Review Summary: A desperate karaoke LP which may sign, seal & deliver the end of a career.
Even those at the front of the queue to mock Craig David are likely to feel a little sorry for the soulful English pop singer. After taking the world by storm with his commercially successful and critically acclaimed debut LP ‘Born To Do It’ in 2000, the man with the perfectly pruned facial hair has chosen – or been made – to make one wrong decision after another. From the American wooing ‘Slicker Than Your Average’ to the outright dreary ‘The Story Goes…’, it had all gone pear-shaped for David by the time the perfectly competent contemporary R&B of 2007’s ‘Trust Me’ had arrived. He had become a singer that was cool to make fun of, and nothing he could record would change that. “What to do next?” must have been the question he and his management were asking themselves… And the answer they came up with was to change his target demographic and release a covers album of soul and Motown era classics.
Technically speaking, not all of ‘Signed Sealed Delivered’ is a covers album. Opener and lead single ‘One More Lie (Standing in the Shadows)’ is an updating of The Four Tops original which heavily samples its chorus, while ‘All Alone Tonight (Stop, Look, Listen)’ does the same to the well-known Diana Ross & Marvin Gaye duet. Both re-workings are moderately catchy at best, but fairly forgettable due to stock-standard backing music and unimaginative arrangements. The only wholly original song to be included is closer ‘This Could Be Love’; a likeable enough ditty, but one which is both dated and predictable… Two words which could be used to describe the album as a whole.
The main problem is that David is taking on genuine classics, with next to no chance of even getting close to bettering the originals. Arguably the most successful cover here is the most recent; Curtis Stiger’s sappy 1991 ballad ‘I Wonder Why’, a track which allows his silky smooth voice a chance to shine. Alternately, the most well-known cuts - ‘I Heard It through the Grapevine’, ‘(Sittin’ On) The Dock of the Bay’ & ‘Let’s Stay Together’ – fare the worst, since David is unable to pull off the necessary emotion of Marvin Gaye, Otis Redding & Al Green, which made them classics in the first place. He fares little better with other tracks made famous by The Temptations and Stevie Wonder, which are upbeat but extremely karaoke-like. Furthermore, David is far too respectful, failing to make the songs his own, and thus failing to make this album sufficiently relevant to anyone other than the Mother’s Day crowd.
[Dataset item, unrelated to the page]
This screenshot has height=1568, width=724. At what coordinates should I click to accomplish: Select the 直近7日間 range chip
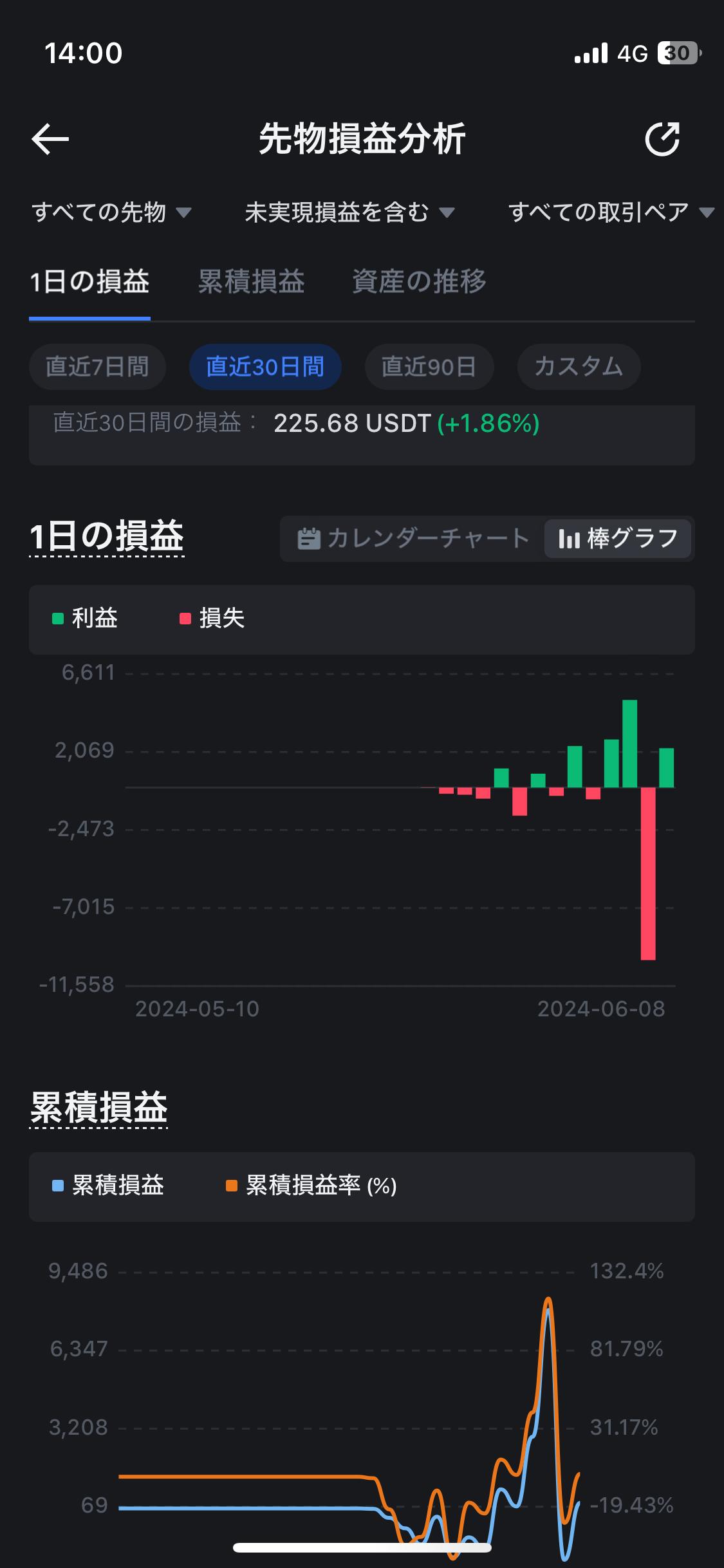97,367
In truth, familiarity may make this release an initially better listen than David’s predominantly boring third LP ‘The Story Goes…’. However, while competent, ‘Signed Sealed Delivered’ is so misguided, uninspiring and desperate, that it is difficult to rate comparatively higher. Quite possibly the biggest indictment of the LP is how much the descriptions contained within this review echo comments that would usually be delivered by a judge on a reality television series such as Idol or X-Factor. That may be fine for an up-and-coming youngster yet to release their debut, but for an artist who once recorded an album which sold 8 million copies, it just does not cut it. By choosing to make this LP, Craig David may have just signed, sealed and delivered the end of his career.
Recommended Tracks: One More Lie (Standing in the Shadows) & I Wonder Why.